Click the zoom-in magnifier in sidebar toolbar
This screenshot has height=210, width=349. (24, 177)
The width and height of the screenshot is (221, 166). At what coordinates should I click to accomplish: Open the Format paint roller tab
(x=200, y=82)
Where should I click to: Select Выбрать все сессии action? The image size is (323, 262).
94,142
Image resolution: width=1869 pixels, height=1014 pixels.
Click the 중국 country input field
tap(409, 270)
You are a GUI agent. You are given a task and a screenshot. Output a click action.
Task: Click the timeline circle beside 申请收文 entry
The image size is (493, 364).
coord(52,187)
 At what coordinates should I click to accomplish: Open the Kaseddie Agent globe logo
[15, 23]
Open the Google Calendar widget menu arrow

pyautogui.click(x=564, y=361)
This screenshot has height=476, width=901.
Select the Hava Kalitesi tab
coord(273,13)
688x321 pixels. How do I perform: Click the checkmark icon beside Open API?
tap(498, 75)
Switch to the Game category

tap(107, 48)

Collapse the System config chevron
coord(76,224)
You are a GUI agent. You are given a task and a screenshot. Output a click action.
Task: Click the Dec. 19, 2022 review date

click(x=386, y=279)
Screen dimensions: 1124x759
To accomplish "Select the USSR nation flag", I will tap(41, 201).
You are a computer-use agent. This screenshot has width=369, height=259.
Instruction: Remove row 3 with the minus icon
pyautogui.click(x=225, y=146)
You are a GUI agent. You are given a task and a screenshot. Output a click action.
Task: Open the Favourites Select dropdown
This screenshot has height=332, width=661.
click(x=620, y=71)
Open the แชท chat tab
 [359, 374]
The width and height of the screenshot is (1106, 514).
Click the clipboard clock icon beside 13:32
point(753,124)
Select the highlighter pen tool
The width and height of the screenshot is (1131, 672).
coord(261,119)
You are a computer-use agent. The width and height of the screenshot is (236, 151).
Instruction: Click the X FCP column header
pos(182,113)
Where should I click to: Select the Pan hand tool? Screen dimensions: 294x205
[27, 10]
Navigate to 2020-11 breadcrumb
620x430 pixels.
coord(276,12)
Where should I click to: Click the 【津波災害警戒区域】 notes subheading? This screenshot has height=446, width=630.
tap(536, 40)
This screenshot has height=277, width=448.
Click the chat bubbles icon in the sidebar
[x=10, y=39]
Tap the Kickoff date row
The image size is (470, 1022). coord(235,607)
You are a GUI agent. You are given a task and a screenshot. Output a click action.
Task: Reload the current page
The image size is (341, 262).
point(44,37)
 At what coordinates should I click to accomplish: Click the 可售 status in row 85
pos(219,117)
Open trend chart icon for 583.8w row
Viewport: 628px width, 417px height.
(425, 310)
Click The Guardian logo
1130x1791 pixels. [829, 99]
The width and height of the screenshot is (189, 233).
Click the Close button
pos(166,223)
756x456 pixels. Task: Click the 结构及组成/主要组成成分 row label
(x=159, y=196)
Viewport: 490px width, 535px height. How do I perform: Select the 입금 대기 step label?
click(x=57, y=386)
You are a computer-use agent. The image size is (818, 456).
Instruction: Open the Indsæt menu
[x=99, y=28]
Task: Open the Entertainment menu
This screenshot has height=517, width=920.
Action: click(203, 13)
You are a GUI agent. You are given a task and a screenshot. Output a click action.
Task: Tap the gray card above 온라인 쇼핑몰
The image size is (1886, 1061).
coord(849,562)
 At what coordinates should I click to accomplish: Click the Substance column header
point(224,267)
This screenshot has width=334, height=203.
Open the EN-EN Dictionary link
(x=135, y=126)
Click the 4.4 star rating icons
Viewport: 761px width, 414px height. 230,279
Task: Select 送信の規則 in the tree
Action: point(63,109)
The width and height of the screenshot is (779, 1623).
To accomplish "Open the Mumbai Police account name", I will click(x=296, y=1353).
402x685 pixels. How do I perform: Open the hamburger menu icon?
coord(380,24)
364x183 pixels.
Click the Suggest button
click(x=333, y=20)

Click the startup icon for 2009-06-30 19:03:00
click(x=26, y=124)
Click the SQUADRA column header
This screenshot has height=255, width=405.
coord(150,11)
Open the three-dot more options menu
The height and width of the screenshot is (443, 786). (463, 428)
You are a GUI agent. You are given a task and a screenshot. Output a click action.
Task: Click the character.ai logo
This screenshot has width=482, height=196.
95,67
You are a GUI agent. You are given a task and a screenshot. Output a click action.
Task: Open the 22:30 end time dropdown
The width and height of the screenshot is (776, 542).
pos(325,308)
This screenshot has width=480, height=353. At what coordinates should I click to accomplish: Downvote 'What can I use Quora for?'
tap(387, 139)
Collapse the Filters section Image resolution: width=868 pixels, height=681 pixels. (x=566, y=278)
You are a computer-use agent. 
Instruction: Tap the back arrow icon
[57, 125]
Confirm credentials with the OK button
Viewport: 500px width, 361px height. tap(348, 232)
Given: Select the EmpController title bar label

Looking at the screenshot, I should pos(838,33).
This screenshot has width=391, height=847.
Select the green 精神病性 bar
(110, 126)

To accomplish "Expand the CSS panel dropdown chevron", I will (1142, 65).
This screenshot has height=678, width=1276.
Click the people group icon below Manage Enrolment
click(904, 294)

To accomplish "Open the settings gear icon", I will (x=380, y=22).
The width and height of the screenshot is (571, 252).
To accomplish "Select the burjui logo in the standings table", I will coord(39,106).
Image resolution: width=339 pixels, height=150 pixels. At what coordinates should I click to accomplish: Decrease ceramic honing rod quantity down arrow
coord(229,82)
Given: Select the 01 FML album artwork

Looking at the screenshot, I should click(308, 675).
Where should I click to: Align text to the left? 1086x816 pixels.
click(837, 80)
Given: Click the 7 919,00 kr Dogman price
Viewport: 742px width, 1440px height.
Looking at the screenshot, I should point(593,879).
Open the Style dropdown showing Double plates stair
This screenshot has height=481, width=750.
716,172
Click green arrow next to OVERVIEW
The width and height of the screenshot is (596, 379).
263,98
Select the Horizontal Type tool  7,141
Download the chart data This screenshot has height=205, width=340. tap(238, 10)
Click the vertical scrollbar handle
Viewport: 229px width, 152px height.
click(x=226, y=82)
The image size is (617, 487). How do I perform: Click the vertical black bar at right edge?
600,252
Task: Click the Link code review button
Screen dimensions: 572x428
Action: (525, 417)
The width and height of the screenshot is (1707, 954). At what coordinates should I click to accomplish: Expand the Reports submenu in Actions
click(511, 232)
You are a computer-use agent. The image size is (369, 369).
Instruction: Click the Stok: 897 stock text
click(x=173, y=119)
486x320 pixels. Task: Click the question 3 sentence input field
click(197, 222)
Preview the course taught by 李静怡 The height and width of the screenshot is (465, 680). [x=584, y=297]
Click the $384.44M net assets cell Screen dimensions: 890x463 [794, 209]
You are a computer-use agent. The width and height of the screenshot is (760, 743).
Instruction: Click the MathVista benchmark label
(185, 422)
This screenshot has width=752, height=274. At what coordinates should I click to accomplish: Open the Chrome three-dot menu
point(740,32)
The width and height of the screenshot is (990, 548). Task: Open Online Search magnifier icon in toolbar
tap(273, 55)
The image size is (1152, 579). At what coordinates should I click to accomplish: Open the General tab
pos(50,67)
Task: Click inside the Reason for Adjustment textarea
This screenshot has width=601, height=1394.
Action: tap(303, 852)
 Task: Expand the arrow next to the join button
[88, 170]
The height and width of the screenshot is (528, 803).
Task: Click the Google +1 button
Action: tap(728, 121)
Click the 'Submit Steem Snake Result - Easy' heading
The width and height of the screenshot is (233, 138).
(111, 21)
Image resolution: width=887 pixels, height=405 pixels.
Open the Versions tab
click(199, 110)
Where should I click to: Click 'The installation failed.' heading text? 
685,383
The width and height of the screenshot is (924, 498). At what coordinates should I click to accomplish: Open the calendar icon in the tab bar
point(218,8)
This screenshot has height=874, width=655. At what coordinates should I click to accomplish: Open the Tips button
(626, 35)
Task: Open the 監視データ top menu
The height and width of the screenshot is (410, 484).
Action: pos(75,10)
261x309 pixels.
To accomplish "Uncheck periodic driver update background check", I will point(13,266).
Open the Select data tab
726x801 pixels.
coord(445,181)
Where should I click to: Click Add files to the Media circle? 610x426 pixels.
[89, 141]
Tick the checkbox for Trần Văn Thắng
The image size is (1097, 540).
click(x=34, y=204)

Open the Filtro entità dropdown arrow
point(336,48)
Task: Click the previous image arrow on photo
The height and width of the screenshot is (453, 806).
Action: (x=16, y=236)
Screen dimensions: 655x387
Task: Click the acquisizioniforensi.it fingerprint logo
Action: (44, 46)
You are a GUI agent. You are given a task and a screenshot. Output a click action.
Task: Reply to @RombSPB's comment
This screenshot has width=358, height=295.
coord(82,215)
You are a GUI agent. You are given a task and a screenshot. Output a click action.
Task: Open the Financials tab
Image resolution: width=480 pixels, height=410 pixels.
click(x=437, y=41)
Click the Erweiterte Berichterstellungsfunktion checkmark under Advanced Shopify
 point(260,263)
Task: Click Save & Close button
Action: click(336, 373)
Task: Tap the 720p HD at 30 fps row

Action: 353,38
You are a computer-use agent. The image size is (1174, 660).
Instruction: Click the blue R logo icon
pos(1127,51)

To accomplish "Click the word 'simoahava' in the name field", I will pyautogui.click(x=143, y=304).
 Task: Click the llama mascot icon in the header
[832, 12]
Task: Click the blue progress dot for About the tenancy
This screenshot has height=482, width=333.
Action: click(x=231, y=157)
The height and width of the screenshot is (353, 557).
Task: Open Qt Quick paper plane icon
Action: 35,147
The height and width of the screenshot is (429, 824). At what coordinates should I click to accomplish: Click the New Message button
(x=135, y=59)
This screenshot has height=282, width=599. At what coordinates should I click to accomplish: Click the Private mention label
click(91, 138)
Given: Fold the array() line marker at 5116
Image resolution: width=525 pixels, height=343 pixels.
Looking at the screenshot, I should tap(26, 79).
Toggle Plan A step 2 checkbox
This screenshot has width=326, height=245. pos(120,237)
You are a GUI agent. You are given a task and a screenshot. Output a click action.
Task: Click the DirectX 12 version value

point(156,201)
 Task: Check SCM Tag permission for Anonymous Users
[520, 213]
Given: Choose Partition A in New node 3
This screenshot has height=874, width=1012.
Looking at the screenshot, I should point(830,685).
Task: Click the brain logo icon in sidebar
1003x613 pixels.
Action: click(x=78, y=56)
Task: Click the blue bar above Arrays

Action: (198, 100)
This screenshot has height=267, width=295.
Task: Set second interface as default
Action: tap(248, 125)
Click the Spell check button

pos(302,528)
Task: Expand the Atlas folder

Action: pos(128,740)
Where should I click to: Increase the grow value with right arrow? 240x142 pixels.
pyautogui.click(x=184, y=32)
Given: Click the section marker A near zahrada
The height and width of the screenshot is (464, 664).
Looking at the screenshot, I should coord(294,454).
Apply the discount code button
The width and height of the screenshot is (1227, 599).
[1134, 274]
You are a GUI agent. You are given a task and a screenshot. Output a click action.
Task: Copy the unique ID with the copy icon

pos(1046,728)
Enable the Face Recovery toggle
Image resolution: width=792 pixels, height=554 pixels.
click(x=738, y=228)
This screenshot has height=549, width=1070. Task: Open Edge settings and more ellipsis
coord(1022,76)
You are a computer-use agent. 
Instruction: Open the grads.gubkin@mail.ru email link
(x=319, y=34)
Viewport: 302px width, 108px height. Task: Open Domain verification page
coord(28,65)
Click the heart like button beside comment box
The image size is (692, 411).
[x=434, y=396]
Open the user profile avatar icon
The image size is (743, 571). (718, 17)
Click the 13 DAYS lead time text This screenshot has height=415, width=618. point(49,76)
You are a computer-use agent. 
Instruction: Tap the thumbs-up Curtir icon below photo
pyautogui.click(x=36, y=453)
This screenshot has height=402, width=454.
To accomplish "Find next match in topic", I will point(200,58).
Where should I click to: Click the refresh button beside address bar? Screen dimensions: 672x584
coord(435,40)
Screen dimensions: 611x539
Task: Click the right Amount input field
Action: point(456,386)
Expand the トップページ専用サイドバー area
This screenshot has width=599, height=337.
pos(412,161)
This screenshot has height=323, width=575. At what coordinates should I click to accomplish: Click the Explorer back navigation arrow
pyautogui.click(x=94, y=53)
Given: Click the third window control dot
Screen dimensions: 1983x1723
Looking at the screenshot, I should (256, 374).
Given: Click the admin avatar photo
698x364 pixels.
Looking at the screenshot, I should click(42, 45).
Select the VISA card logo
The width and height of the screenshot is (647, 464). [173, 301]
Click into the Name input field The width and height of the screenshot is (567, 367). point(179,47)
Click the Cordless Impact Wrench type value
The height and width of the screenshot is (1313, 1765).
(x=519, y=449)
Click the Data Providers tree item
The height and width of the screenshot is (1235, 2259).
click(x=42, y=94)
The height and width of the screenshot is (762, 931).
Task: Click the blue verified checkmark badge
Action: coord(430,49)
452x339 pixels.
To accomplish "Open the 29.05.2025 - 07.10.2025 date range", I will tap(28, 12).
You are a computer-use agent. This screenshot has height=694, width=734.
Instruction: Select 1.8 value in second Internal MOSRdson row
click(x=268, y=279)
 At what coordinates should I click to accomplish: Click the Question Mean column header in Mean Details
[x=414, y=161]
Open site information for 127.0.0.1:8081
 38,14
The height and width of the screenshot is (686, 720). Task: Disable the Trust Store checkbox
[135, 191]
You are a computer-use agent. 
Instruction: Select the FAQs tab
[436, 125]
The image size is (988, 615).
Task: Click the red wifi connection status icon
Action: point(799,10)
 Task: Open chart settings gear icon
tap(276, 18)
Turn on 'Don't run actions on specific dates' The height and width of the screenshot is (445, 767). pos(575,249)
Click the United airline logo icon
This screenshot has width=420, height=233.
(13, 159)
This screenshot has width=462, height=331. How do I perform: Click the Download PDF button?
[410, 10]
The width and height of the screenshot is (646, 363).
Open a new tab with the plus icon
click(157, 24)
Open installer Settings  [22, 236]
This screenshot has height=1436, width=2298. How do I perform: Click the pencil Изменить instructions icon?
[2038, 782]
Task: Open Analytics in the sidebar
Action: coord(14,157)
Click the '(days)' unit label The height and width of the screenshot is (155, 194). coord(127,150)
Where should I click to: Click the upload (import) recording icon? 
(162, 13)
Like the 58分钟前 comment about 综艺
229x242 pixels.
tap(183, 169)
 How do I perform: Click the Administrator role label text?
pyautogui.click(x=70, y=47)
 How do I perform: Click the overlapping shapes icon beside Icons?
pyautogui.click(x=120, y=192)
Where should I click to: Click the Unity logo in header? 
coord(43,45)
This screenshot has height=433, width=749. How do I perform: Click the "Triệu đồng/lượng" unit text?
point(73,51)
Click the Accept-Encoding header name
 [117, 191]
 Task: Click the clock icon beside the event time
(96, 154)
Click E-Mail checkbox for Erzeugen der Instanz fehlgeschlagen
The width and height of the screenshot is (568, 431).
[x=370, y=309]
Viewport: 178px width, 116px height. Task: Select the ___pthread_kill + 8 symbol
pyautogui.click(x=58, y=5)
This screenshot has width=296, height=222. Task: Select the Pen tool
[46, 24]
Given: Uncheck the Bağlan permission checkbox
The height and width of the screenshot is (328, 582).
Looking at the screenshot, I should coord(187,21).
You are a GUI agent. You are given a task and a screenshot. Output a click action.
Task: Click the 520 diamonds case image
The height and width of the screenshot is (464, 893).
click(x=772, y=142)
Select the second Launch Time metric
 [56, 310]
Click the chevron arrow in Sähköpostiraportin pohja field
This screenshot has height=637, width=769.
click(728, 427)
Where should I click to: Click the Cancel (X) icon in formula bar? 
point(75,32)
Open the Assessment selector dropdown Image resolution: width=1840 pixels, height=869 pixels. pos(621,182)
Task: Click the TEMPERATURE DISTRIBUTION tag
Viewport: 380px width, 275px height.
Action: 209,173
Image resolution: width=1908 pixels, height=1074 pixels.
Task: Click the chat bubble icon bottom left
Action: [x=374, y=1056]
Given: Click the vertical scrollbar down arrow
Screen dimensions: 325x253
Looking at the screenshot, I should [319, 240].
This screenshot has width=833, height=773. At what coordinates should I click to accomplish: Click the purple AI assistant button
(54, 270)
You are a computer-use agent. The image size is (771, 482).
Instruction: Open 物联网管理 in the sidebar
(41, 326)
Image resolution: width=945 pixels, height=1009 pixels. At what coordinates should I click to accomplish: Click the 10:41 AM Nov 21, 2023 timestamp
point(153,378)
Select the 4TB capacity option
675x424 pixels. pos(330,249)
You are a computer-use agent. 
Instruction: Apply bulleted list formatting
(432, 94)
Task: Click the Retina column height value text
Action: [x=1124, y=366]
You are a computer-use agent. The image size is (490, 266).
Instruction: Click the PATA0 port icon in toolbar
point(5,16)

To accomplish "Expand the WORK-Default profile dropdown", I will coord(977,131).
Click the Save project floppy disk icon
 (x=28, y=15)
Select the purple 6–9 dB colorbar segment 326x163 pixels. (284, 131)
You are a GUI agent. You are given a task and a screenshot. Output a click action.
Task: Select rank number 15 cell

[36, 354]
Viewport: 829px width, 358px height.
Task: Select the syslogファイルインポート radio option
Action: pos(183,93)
#####
#### AIM OF THE TASK:
Copy out each line in the listing that has the word "marker".

#### WRITTEN ANSWER:
Given: Fold the array() line marker at 5116
Given: Click the section marker A near zahrada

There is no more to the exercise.